_What is being asked_: Can you copy the entries below word for word, starting at the line containing "Click the arrow icon on the decondense" and ending after the line containing "Action: [x=115, y=87]"?

_Input data_:

===

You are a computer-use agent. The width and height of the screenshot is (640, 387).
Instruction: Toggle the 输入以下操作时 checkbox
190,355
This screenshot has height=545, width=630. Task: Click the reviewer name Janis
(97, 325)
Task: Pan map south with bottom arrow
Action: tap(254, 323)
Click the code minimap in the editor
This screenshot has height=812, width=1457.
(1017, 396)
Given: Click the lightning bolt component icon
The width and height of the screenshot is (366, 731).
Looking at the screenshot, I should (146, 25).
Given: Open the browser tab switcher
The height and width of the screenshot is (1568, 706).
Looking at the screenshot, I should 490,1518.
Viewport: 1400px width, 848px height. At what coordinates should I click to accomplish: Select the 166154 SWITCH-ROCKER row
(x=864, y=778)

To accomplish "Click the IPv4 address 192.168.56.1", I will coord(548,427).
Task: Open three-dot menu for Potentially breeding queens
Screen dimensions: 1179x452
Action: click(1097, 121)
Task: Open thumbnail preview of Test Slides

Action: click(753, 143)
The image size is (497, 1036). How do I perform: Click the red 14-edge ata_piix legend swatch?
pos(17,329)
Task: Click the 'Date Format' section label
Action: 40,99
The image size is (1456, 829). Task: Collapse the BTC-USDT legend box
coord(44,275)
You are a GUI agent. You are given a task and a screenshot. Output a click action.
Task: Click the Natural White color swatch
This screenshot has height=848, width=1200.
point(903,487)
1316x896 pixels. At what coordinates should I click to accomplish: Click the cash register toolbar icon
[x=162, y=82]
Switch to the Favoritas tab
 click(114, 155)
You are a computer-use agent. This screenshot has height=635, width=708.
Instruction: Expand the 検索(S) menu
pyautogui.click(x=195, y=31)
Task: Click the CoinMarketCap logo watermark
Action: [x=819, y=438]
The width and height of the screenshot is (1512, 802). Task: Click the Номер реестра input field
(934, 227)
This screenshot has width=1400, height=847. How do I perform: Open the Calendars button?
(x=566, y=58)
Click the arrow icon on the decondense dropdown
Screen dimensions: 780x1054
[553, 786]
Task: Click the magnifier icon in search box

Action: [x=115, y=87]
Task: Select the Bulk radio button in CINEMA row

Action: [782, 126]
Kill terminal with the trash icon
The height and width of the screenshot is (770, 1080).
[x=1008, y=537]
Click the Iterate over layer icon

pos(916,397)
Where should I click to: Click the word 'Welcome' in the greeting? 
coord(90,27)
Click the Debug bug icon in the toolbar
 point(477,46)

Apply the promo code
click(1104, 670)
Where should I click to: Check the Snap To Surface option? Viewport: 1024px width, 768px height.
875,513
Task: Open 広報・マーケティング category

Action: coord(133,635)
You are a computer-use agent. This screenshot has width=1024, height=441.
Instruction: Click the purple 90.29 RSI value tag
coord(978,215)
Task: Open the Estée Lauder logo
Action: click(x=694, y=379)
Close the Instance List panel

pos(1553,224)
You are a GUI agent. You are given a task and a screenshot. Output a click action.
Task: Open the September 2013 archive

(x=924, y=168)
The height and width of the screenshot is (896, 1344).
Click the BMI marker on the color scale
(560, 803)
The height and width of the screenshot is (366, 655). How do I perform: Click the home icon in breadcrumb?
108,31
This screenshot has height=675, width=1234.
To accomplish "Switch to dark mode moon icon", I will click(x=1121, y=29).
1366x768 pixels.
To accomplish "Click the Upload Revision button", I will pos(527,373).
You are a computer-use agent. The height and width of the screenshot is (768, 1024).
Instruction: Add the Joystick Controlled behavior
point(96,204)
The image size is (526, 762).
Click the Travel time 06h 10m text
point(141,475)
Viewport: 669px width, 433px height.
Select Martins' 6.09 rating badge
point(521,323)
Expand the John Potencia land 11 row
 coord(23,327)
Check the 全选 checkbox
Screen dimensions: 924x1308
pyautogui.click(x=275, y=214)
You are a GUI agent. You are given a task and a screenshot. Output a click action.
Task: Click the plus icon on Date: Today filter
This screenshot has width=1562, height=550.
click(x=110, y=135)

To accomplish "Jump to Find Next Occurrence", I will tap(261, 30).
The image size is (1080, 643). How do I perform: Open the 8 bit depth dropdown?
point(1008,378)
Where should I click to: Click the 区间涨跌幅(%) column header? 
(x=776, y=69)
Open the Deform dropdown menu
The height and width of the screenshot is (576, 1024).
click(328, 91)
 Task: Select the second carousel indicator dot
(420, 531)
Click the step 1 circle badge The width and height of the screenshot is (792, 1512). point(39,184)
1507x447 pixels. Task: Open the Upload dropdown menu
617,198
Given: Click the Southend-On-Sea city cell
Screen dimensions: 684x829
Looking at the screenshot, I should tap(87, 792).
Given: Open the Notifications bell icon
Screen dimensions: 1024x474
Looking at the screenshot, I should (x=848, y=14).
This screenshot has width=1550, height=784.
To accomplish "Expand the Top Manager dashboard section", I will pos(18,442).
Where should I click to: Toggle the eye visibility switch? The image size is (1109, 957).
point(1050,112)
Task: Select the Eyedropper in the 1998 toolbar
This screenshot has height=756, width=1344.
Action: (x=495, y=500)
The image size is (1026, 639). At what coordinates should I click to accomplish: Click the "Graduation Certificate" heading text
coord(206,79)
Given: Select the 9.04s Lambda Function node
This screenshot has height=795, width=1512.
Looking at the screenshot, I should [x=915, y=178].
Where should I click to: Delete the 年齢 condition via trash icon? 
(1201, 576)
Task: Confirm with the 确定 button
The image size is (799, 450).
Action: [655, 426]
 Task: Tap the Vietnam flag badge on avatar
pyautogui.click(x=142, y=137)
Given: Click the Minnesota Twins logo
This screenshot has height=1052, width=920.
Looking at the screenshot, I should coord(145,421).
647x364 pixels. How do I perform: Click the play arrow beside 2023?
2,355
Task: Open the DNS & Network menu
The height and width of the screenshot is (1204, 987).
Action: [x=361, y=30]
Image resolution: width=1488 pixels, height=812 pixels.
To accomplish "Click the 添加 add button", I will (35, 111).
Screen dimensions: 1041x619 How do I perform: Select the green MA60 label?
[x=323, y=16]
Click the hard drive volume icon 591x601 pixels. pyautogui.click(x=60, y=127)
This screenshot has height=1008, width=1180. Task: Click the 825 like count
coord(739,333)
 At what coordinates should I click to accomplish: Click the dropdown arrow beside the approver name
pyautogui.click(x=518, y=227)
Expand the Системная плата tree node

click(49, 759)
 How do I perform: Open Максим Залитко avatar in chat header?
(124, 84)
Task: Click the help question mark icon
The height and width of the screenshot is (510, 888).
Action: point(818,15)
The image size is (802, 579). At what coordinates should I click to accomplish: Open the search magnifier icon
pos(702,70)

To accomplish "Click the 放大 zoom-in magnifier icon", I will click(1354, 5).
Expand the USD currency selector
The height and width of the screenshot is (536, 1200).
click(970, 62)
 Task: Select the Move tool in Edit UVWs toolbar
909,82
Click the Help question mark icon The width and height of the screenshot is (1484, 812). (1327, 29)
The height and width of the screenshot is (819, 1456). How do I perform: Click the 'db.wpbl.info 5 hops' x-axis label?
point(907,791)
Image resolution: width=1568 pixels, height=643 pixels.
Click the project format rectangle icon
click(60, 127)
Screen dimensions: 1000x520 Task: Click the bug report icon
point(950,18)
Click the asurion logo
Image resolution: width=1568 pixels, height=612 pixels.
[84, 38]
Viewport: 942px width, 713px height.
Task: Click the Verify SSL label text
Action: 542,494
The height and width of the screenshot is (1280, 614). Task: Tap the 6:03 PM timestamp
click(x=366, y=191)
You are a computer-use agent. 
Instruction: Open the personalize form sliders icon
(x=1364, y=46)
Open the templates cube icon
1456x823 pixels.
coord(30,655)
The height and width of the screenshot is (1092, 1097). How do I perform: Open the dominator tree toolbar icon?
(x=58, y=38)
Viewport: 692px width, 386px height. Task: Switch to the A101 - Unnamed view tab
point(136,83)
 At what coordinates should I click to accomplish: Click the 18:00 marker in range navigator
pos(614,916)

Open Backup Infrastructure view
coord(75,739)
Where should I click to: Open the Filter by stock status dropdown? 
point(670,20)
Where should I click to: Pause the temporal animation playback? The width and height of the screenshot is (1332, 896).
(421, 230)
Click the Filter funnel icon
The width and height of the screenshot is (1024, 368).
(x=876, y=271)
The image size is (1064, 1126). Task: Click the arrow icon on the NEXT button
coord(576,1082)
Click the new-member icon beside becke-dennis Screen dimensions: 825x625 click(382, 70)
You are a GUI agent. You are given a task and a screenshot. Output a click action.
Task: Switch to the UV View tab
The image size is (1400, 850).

===

_Output of the exercise_:
Click the arrow icon on the decondense dropdown
Screen dimensions: 780x1054
[553, 786]
Task: Click the magnifier icon in search box

Action: [x=115, y=87]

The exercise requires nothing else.